▶ _Request A_: Transcribe, character for character, the rows from the line with "Screen dimensions: 1232x817" up to and including the line with "click(9, 558)".

▶ _Text extract_:

In 1900 the British navy controlled the seas--all seas. From 1910 to 1914 the British navy has controlled the North Sea only.[vii-1] Some doubt whether this control can long be maintained. If it is lost, the British Empire is finished.[vii-2] The adhesion of the dependencies to their various governments and also the voluntary cohesion of the self-governing units would be at an end. "The disorders which followed the fall of Rome would be insignificant compared with those which would {viii} ensue were the British Empire to break in pieces."[viii-1] Such a splitting up would place each English-speaking nation in an exposed position, and would strengthen its rivals, Germany, Japan, Russia, and China. It would compel America to protect with arms, or to abandon to its enemies, not only the countries to which the Monroe Doctrine has been considered as applicable, but those lands still more important to the future of our race, New Zealand and Australia. If this catastrophe is to be averted, the English-speaking peoples must regain control of the seas.
These pages are concerned with the English-speaking people of 1914. Here will be found no jingoism, if this be defined as a desire to flaunt power for its own sake; no altruism, if this means placing the welfare of others before one's own; and no sentiment except that which leads to self-preservation. No technical discussion of military or naval power is here attempted. The purpose of these pages is to indicate some of the common heritages of these English-speaking peoples, their need of land and their desire for the sole privilege of taxing themselves for their own purposes and in their own way.
Federation is here recognized as the method by which English-speaking people ensure the freedom of the individual. It utilizes ideals and methods common to them all. Where it has been applied, it fulfils its dual purpose of protecting the group and leaving the individual unhampered.

▶ _Request B_: Reproduce word for word the part of the passage on the English-speaking peoples that runs from "These pages are" up to and including "the individual unhampered.".

▶ _Supplied material_:
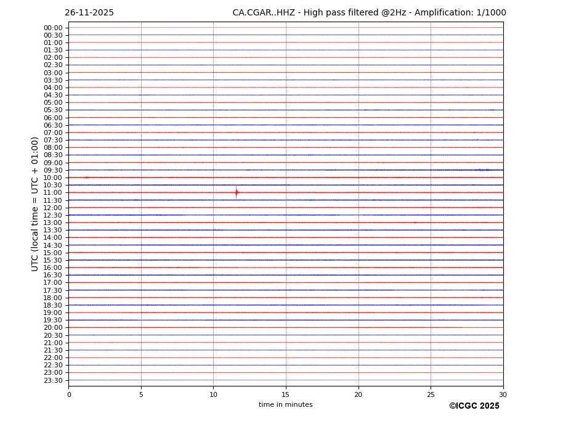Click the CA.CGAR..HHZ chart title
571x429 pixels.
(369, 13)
...
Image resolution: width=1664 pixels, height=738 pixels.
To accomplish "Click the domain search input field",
--
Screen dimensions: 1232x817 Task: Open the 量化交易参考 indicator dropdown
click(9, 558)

▶ _Task response A_:
Screen dimensions: 1232x817 Task: Open the 量化交易参考 indicator dropdown
click(9, 558)

▶ _Task response B_:
These pages are concerned with the English-speaking people of 1914. Here will be found no jingoism, if this be defined as a desire to flaunt power for its own sake; no altruism, if this means placing the welfare of others before one's own; and no sentiment except that which leads to self-preservation. No technical discussion of military or naval power is here attempted. The purpose of these pages is to indicate some of the common heritages of these English-speaking peoples, their need of land and their desire for the sole privilege of taxing themselves for their own purposes and in their own way.
Federation is here recognized as the method by which English-speaking people ensure the freedom of the individual. It utilizes ideals and methods common to them all. Where it has been applied, it fulfils its dual purpose of protecting the group and leaving the individual unhampered.